● **OBJECTIVE**: Copy the lines again word for word, beginning with the first line of the items and ending after the line that contains "50 bettschutzeinlagen (147, 694)".

Word and element locating items:

★ ★ ★ ★

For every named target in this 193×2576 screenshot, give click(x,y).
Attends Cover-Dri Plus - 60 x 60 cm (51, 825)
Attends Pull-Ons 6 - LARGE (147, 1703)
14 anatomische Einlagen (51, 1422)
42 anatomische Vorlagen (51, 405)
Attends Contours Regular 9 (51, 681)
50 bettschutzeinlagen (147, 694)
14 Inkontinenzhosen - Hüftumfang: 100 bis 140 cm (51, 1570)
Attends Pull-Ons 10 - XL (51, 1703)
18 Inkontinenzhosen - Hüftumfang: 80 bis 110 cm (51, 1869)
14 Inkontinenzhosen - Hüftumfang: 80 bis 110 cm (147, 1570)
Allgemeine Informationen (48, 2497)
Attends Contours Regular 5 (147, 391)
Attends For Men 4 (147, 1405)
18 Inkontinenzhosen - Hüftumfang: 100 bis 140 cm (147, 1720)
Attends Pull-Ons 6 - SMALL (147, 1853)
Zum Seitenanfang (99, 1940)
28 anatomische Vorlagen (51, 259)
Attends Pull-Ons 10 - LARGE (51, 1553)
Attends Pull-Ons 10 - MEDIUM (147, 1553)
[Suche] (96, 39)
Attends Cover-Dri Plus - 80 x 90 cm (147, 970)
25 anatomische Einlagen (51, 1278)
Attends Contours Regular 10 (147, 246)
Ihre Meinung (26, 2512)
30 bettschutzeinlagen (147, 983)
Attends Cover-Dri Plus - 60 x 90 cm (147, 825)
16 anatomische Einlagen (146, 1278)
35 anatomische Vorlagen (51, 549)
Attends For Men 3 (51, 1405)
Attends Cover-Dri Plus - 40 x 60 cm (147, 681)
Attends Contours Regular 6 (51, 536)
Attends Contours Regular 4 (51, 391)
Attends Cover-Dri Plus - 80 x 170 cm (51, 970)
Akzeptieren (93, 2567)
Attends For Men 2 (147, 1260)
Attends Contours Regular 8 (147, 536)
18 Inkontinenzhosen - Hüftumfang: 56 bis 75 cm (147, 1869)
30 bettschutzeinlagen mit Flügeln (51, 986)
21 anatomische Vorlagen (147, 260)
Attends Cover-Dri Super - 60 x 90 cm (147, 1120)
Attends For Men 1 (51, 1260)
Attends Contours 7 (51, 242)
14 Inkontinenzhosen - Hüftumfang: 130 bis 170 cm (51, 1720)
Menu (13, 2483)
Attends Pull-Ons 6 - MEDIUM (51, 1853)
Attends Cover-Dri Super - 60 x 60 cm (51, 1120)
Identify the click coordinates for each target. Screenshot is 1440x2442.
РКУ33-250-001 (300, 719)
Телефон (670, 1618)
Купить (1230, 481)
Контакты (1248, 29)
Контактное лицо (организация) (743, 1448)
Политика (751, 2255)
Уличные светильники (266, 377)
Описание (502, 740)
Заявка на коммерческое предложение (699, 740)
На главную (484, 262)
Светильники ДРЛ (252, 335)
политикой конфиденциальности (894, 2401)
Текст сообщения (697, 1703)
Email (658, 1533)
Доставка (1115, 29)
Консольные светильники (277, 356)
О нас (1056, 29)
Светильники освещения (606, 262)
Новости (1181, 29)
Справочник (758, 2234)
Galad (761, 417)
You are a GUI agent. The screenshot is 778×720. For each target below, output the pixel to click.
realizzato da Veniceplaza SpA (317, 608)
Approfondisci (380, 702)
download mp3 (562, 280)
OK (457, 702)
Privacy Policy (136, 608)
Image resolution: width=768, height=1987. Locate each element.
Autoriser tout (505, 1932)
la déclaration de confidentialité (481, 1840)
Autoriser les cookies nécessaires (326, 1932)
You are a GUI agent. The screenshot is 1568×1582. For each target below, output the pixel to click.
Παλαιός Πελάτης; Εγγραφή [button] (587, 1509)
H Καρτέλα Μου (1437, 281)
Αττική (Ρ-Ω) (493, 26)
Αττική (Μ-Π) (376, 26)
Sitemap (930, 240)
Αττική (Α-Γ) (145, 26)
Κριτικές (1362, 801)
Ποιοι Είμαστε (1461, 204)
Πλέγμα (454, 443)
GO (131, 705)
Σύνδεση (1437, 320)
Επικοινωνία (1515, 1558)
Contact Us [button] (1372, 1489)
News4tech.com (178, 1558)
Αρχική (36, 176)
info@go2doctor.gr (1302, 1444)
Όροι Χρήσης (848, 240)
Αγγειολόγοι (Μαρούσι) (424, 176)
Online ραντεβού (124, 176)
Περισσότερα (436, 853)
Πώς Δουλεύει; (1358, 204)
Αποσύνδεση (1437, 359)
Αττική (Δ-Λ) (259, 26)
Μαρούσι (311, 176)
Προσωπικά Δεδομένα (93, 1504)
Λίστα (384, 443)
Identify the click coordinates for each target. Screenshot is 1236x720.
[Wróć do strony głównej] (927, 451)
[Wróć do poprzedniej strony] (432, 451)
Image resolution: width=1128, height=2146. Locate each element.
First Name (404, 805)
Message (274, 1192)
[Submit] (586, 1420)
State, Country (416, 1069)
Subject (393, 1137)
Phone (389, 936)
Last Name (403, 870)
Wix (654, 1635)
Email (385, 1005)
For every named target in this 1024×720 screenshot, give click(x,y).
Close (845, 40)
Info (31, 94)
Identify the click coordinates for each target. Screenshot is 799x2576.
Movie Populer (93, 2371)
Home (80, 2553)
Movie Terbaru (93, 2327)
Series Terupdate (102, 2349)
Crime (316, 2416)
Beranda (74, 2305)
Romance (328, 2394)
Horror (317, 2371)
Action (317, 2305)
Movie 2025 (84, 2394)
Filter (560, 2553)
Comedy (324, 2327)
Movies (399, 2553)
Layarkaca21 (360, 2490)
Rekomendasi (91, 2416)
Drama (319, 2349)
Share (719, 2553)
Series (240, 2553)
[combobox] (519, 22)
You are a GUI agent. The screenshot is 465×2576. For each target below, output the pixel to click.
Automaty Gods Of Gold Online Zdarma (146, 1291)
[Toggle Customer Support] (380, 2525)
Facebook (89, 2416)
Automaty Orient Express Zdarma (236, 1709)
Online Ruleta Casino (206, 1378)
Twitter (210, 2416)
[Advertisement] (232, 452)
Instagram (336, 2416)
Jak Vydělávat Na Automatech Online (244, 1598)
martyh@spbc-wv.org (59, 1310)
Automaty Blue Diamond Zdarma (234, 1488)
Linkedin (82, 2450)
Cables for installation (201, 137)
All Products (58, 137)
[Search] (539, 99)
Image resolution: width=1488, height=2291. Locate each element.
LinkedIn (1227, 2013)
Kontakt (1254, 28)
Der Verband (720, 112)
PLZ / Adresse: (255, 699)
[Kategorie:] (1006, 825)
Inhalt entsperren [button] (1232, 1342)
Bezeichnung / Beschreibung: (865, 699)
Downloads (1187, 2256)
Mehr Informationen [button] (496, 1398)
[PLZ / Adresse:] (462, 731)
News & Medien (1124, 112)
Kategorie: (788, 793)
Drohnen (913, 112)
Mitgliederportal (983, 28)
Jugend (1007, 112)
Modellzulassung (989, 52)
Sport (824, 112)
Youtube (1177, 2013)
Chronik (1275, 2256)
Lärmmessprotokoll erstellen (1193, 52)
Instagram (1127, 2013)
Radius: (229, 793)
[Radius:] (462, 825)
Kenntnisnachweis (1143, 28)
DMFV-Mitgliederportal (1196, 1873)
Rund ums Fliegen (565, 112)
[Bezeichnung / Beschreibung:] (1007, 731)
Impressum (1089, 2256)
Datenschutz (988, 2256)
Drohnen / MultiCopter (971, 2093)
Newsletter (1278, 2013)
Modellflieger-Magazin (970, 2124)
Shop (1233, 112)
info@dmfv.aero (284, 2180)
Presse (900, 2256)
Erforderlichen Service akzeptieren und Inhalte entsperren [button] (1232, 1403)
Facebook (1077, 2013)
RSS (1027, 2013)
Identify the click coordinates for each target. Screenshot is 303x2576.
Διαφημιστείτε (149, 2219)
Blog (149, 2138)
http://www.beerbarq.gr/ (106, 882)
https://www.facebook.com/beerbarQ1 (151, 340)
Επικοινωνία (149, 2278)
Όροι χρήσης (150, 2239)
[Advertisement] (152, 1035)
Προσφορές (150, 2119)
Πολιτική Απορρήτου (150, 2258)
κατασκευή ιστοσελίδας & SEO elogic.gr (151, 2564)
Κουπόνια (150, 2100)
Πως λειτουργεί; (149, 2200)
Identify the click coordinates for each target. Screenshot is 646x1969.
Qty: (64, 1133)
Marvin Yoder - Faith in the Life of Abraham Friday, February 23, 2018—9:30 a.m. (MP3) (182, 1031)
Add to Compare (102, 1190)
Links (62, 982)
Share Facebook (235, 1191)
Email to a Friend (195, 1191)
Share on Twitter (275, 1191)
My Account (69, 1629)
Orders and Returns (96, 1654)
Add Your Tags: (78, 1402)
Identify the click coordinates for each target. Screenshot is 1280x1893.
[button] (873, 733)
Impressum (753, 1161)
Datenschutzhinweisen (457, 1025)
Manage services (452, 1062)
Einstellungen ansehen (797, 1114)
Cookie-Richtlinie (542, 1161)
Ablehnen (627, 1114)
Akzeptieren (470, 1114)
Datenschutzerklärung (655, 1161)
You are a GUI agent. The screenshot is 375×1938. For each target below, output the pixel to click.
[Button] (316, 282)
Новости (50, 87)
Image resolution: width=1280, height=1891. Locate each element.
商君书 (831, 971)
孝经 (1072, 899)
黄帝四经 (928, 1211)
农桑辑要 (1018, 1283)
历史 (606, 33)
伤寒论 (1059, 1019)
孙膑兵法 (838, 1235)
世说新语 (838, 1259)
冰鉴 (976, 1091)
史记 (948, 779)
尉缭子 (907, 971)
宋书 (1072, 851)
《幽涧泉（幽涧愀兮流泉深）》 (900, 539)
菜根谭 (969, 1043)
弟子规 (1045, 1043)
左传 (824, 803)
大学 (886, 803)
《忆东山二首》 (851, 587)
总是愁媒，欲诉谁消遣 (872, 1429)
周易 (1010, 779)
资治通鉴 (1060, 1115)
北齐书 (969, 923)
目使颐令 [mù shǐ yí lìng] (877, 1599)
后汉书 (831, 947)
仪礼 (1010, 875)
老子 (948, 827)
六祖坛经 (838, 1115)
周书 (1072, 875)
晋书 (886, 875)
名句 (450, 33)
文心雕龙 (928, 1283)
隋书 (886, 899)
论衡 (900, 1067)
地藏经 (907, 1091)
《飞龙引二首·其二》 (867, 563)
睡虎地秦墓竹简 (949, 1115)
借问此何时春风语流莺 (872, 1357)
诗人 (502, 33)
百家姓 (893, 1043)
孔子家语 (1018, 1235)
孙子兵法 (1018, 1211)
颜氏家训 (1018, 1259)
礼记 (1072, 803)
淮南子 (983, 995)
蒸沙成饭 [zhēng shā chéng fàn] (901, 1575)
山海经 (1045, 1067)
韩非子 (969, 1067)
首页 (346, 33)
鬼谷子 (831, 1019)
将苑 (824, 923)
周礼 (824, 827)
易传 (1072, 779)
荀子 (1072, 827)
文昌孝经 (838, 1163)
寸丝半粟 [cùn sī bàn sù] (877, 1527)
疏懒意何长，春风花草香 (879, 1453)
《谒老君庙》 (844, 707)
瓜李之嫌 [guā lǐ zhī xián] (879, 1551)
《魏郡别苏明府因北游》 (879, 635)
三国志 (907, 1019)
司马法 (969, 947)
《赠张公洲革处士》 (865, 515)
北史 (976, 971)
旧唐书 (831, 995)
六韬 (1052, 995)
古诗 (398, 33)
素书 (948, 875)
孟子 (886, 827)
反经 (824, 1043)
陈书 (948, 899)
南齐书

★ ★ ★ ★

● **RESULT OF THE TASK**:
For every named target in this 193×2576 screenshot, give click(x,y).
Attends Cover-Dri Plus - 60 x 60 cm (51, 825)
Attends Pull-Ons 6 - LARGE (147, 1703)
14 anatomische Einlagen (51, 1422)
42 anatomische Vorlagen (51, 405)
Attends Contours Regular 9 (51, 681)
50 bettschutzeinlagen (147, 694)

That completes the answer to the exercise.